WASHINGTON DIARY: Behind the scenes (sugar crisis)
by Dr Manzur Ejaz, USA
Courtesy: Wichaar.com, September 23rd, 2009
In Pakistan, the same people or families produce goods, make laws about the production of those goods and then implement them. Therefore, the system is not structured for a free market economy
Bulleh Shah famously said:
Kitay Ramdas kitay Fateh Mohammad, eho qadeemi shor
Nipat gia dohan da jhag’ra, wichon nikal pia koi hor
(At one place, his name is Ramdas, and at another, Fateh Mohammad. This is the ongoing dispute since antiquity. When their dispute was dealt with, something else emerged.)
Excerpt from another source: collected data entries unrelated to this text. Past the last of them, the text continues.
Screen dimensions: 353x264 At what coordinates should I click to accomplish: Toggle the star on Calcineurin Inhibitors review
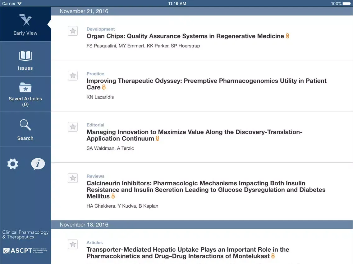tap(73, 178)
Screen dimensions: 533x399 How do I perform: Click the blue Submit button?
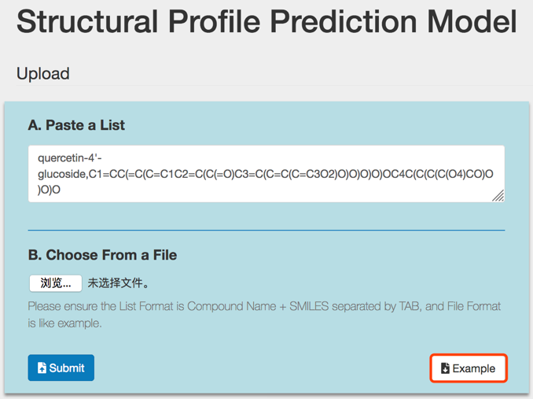coord(61,368)
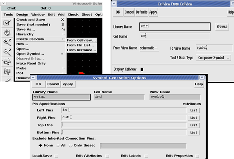
Task: Click the Check and Save toolbar icon
Action: pyautogui.click(x=7, y=23)
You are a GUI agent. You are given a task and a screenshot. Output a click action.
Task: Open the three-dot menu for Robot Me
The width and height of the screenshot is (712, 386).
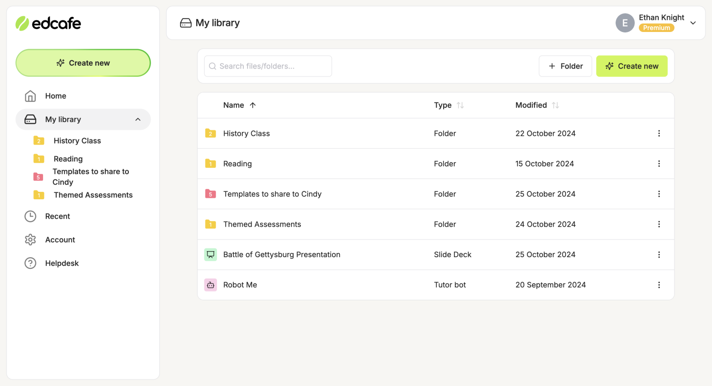pos(659,285)
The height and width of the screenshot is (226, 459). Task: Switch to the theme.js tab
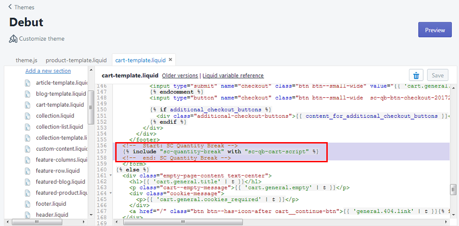pyautogui.click(x=26, y=60)

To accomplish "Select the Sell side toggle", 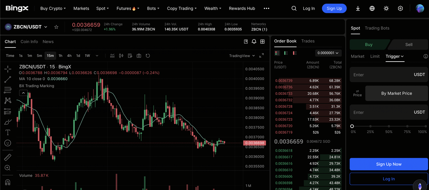I will click(409, 44).
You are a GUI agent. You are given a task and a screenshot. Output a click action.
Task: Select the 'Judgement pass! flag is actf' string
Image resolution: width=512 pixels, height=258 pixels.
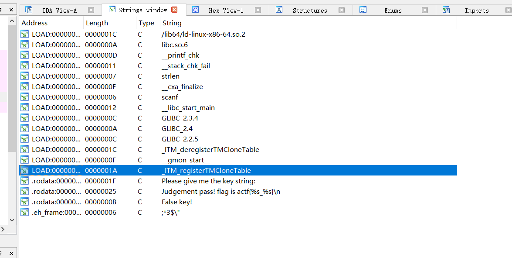click(220, 192)
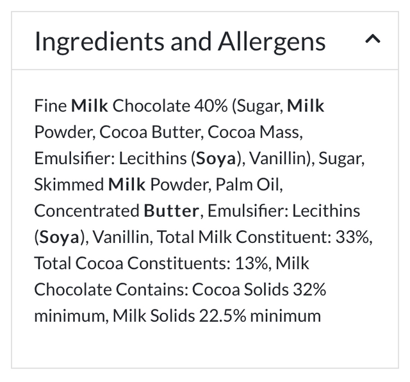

Following Bulleh Shah’s wisdom, every Pakistani thought that once terrorism was dealt with and the jihadis and Taliban suppressed, Pakistan would again become a paradise. But now that the terrorists are being pushed back, Pakistanis are discovering that their problems lie elsewhere too. Newspapers are reporting every day cases of land-grabbing by the rich and powerful and corruption cases being dropped by the accountability authorities, among other things.
Bulleh Shah’s verses haunted me while thinking about the crisis related to sugar shortages. The prices of sugar skyrocketed overnight and the government did not take any notice. When Lahore High Court took suo moto notice and fixed the price at Rs 40 per kilo, sugar producers refused to accept the court verdict. They challenged the LHC’s decision in the Supreme Court of Pakistan and when the highest court refused to reverse the decision, federal and provincial governments came out to protect the sugar producers. The government’s behaviour has exposed the ruling elites, who are not only running the government, but sugar mills too.
The question about courts’ jurisdiction is highly debatable. Similar questions were raised when the Lahore High Court was asked about its authority to fix commodity prices, and which institution was responsible for it. If I was asked this question by the court, I would have said that in free capitalism, being practiced in Pakistan, the market under the rules of supply and demand, determines prices. The honourable judge would then ask me why there are shortages, in a market-led system, when sugar is plentiful; how can a few players hoard and manipulate the market?
The answers are complicated.
In a free market, hoarding becomes impossible because of multiple reasons. First, producers cannot form cartels and collude to fix prices because of anti-trust and anti-monopoly laws. Second, if a few producers start hoarding, other suppliers jump in to grab market share forever. Third, by the time the producers take their goods to the market, they will have paid every factor (raw materials, supplies, labour, middlemen etc) and borrowed capital from the banking sector. They would be under pressure to pay back the banks and therefore would be keen to sell their products as soon as possible.
In Pakistan, hoarding is easy because producers can delay payments to suppliers, labourers and distributers. In addition to the piles of money they already have, they can get millions from banks and then have it written off. Therefore, producers in Pakistan have immense power to hold back supplies and manipulate the market.
There are no effective institutions against collusion and price-fixing. In short, Pakistan lacks the legal framework that is necessary for the smooth functioning of the free market system. Even the United States ran into problems in the last two decades because the Republicans killed or watered down the regulation regime necessary to guard against market manipulators. Nonetheless, the markets corrected themselves in the US by crashes in the real estate, commodity and financial markets. Such corrections are not possible in Pakistan.
In Pakistan, apart from capitalism and socialism, all kinds of ‘isms’ exist. The same people or families produce goods, make laws about the production of those goods and then implement them. Therefore, the system is not structured for a free market economy. The exploitative classes have started playing their games again and very openly. In addition, sections of the ruling classes that were out of favour with the Musharraf regime or were suffering during that period are trying to make up for their losses, and have jumped head-first into the markets to plunder. It is not clear how the courts will deal with this army of dragons.
I have stated several times in this space that the Taliban have provided the perfect shield for the exploitative classes of Pakistan by hogging attention: no one was looking at what the rich were up to during the time when religious extremism was on the rise.
Now that Ramdas and Fateh Mohammad’s dispute is settled, something else has started to emerge.